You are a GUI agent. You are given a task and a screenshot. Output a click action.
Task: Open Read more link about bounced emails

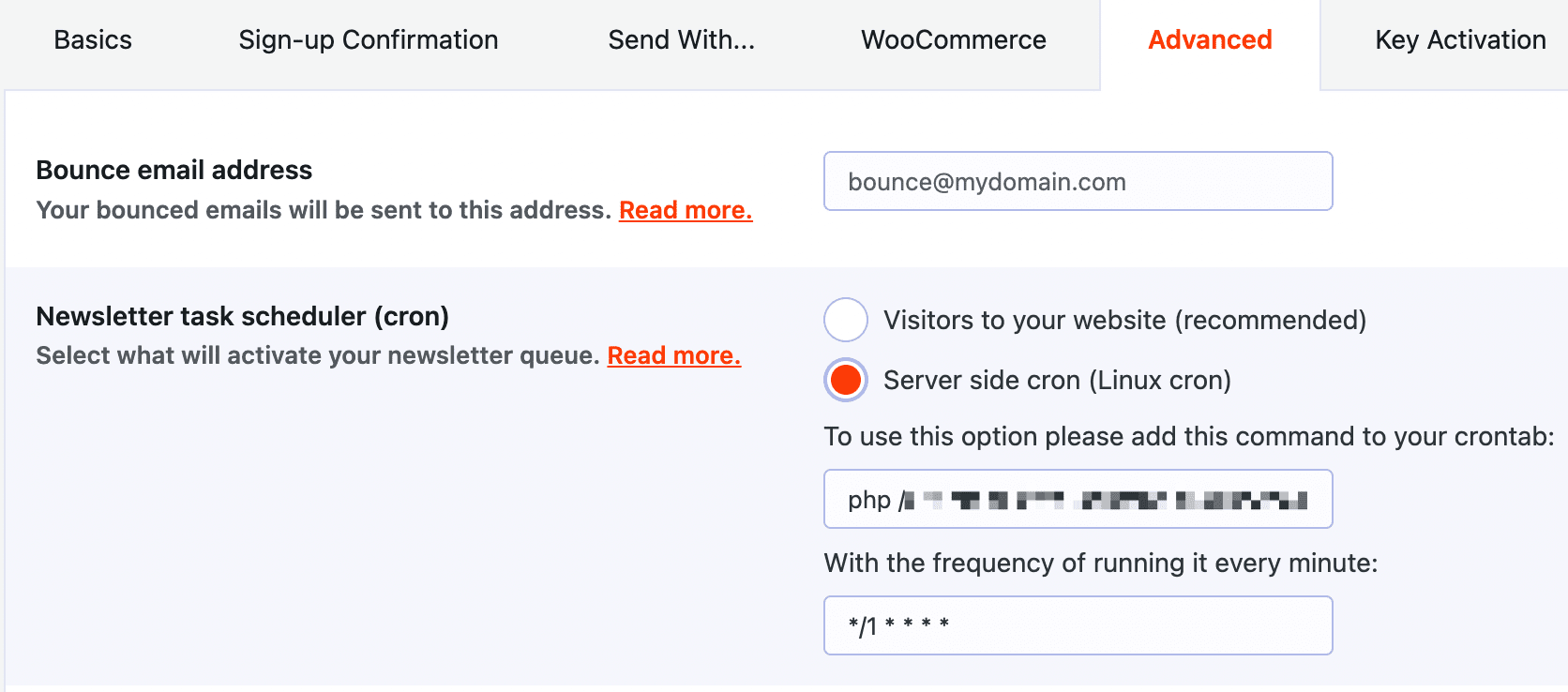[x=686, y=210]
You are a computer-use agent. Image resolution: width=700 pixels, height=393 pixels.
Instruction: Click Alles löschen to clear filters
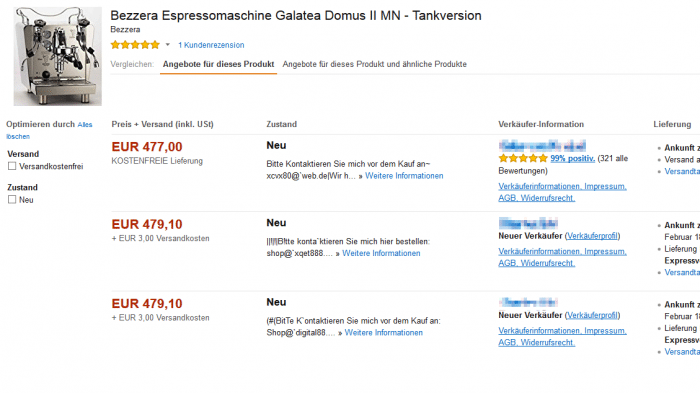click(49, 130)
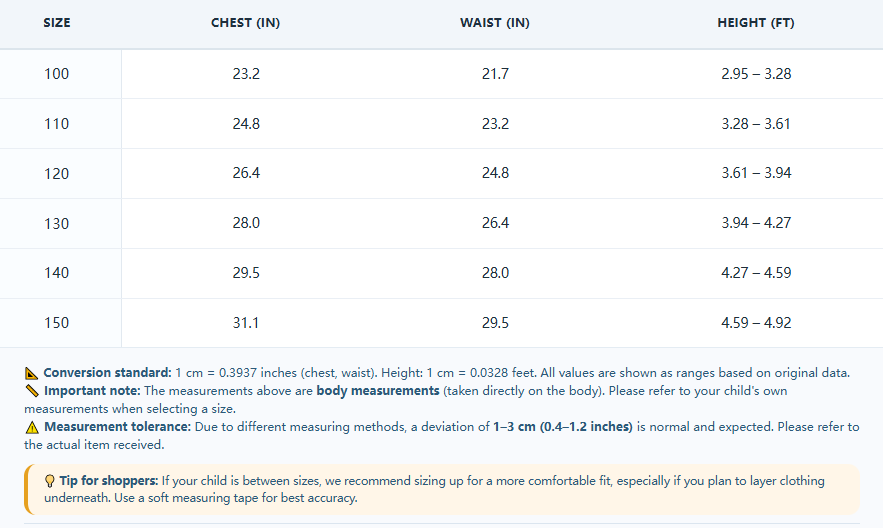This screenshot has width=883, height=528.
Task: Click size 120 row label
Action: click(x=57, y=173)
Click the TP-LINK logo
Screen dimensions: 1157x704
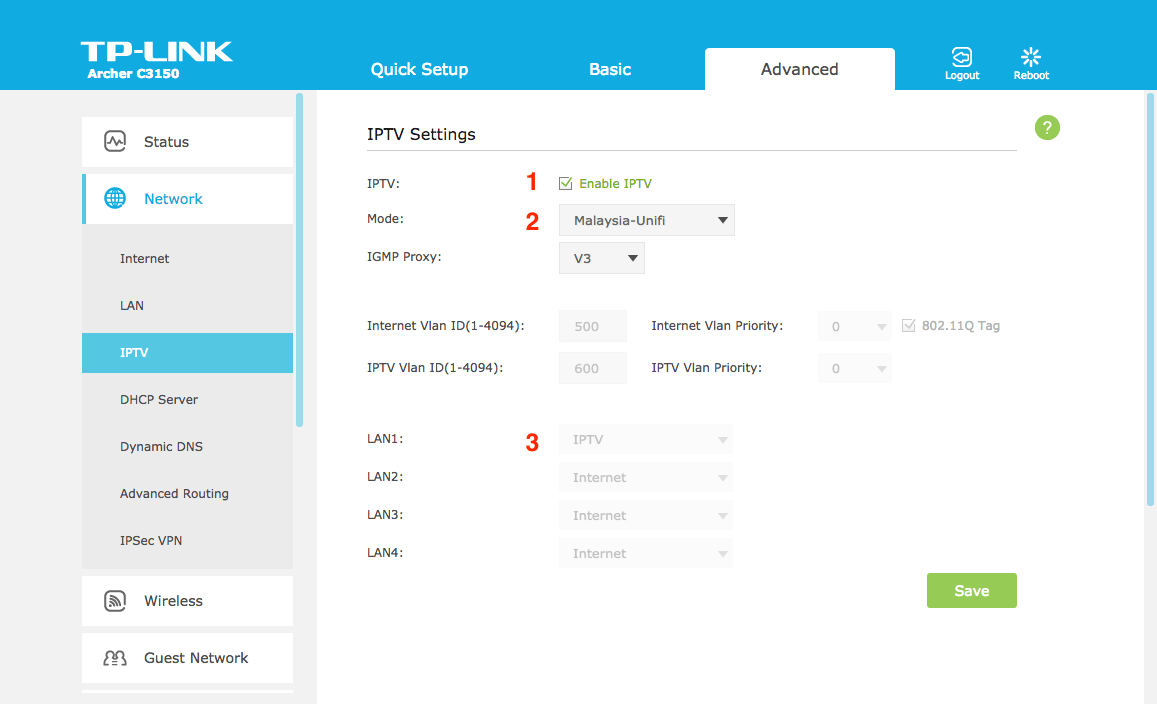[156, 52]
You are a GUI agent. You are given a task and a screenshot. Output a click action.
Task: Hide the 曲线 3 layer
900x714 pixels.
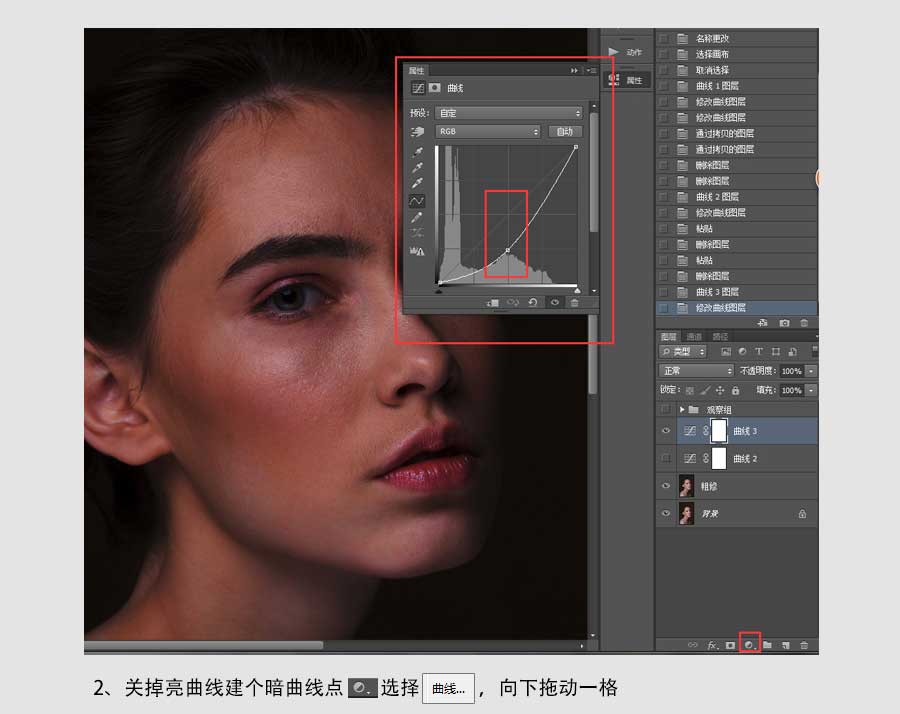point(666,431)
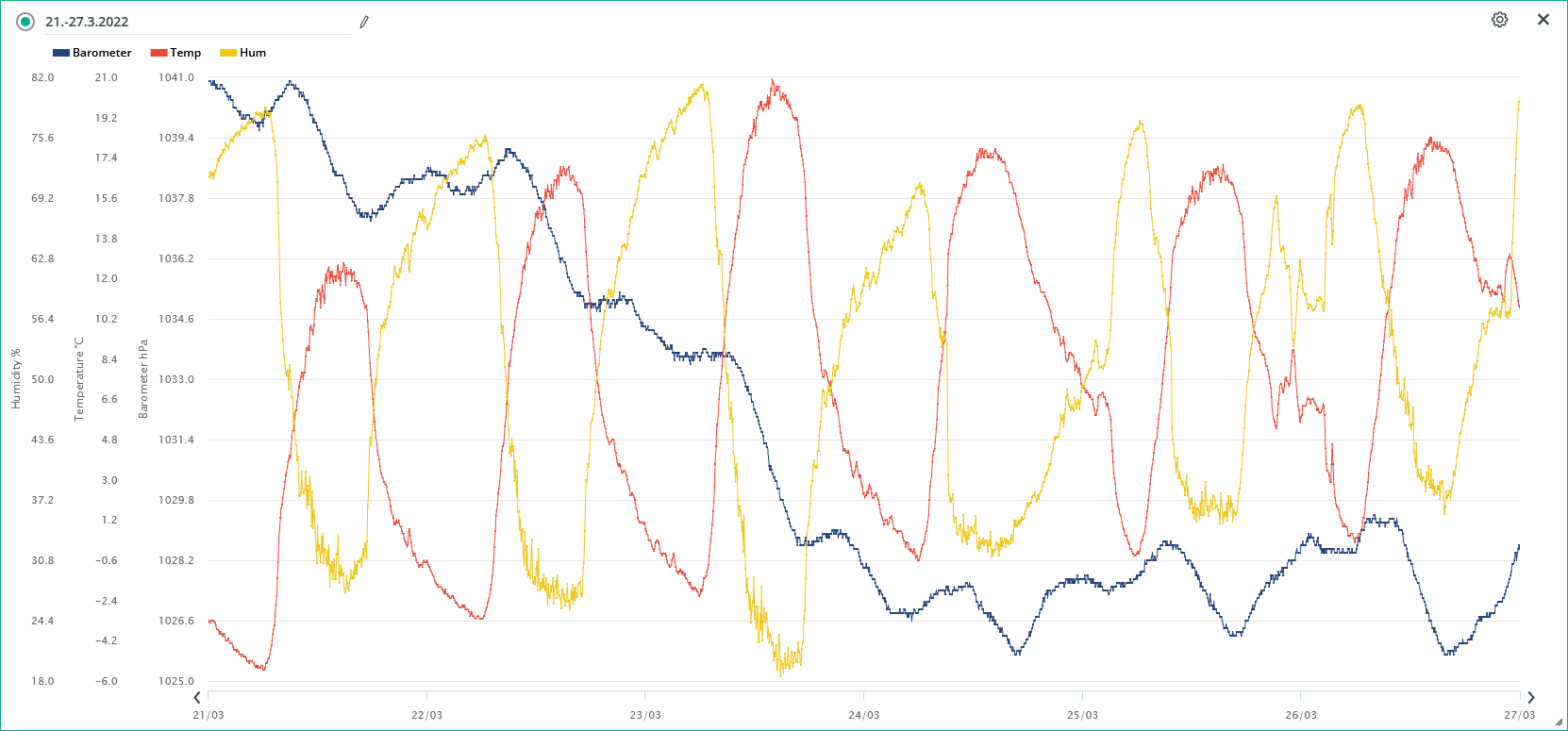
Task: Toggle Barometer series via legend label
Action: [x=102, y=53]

*-*-*

▶ [Exercise prompt] Reproduce the material above verbatim, line by line, omitting the pictures.

▶ [Exercise answer]
You are a GUI agent. You are given a task and a screenshot. Output a click action.
Task: Open Read more link about bounced emails

[x=686, y=210]
You are a computer-use agent. Image resolution: width=700 pixels, height=393 pixels.
Instruction: Click Alles löschen to clear filters
click(49, 130)
This screenshot has width=883, height=528.
Task: Click size 120 row label
Action: click(x=57, y=173)
Click the TP-LINK logo
Screen dimensions: 1157x704
[156, 52]
You are a GUI agent. You are given a task and a screenshot. Output a click action.
Task: Hide the 曲线 3 layer
900x714 pixels.
point(666,431)
Task: Toggle Barometer series via legend label
Action: [x=102, y=53]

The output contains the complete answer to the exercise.